General population underestimates type 2 diabetes risk
medwireNews: People in the general population typically believe that they have a low risk for type 2 diabetes, regardless of what their actual risk is, show the results of a German national survey focusing on diabetes-related knowledge.
Indeed, more than three-quarters of 639 people with a 5-year diabetes risk of at least 5% according to the multifactorial German Diabetes Risk Score (GDRS) “perceived their diabetes risk as almost absent or slight,” report Christin Heidemann (Robert Koch Institute, Berlin) and colleagues in BMJ Open Diabetes Research & Care.

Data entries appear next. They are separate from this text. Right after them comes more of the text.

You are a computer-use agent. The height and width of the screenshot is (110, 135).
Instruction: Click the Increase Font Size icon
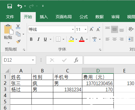(92, 29)
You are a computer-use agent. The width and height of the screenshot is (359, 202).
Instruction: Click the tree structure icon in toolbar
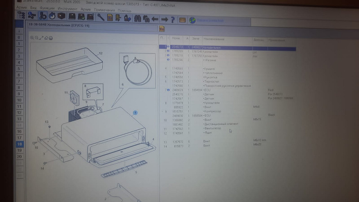22,15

The telephone-based survey asked 2327 adults without known diabetes whether they thought they had “almost no risk,” “slight risk,” “moderate risk,” or “high risk” for developing diabetes within the next 5 years.
The researchers then used the GDRS, which takes into account age, waist circumference, height, physical activity, smoking, history of hypertension, family history of diabetes, red meat intake, wholegrain intake, and coffee consumption, to define their actual diabetes risk.

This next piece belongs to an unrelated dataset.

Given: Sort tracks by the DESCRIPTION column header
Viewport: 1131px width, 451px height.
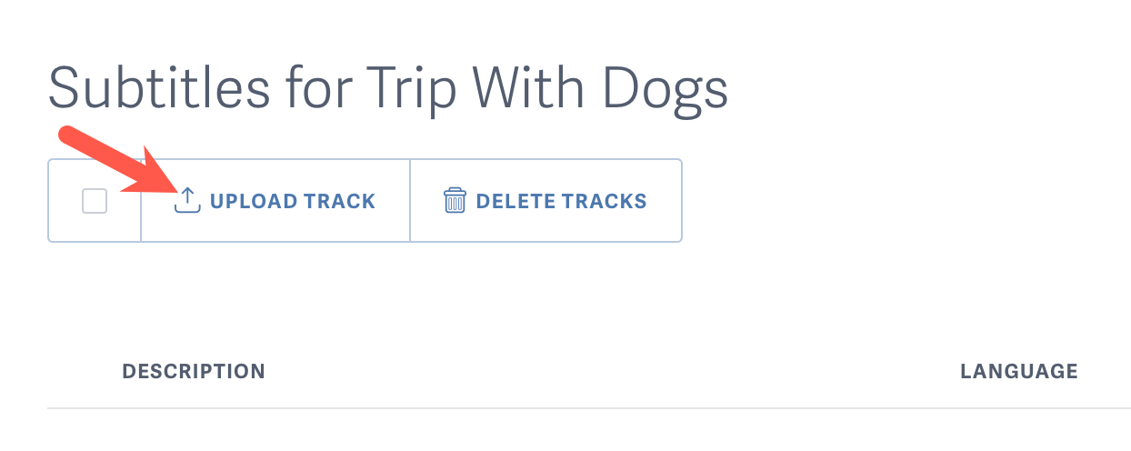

Overall, just 2.3% of participants believed that their risk for diabetes was high, despite almost a quarter (24.5%) having an elevated (5–<10%) or high (≥10%) actual 5-year diabetes risk.
The vast majority of participants said that they had either almost no risk or slight risk, including 89.0% of those with a low (<2%) actual risk, 84.5% of those with a still low actual risk (2–<5%), 79.3% with elevated risk, and 78.9% with high actual risk.
Heidemann and team also used multivariate analyses in order to identify determinants of perceived diabetes risk among the participants with elevated or high actual risk.
They found that younger age (odds ratio [OR]=0.92 per year), a family history of diabetes (OR=2.10), and being informed about an increased diabetes risk by a physician (OR=3.27) were all significantly associated with a higher perceived diabetes risk.
This last association “illustrates the importance of strengthening the healthcare system to enable physicians to implement primary prevention in daily practice,” the authors remark.
By contrast, the team identified no other sociodemographic variables (including education level), potentially modifiable diabetes risk factors, preventive healthcare behaviors, or beliefs about health and diabetes that played a role in determining perceived diabetes risk.
The researchers therefore conclude that since high-risk individuals “did not or only barely link their prevailing modifiable risk factors with an increased perceived risk […], primary prevention approaches should include measures that increase the awareness of diabetes risk factors such as unhealthy lifestyle behaviors and ageing in the general public and improve patient education by health professionals with regard to prevailing personal risk factors.”
They add: “While the proportion of adults that acknowledged diabetes as a serious condition was relatively high in the current study (overall 65.2%), the proportions of adults that believed in general or personal control of diabetes risk (overall 23.0% or 9.7%) were surprisingly low.
“Thus, strengthening control beliefs also appears to be essential in diabetes prevention strategies.”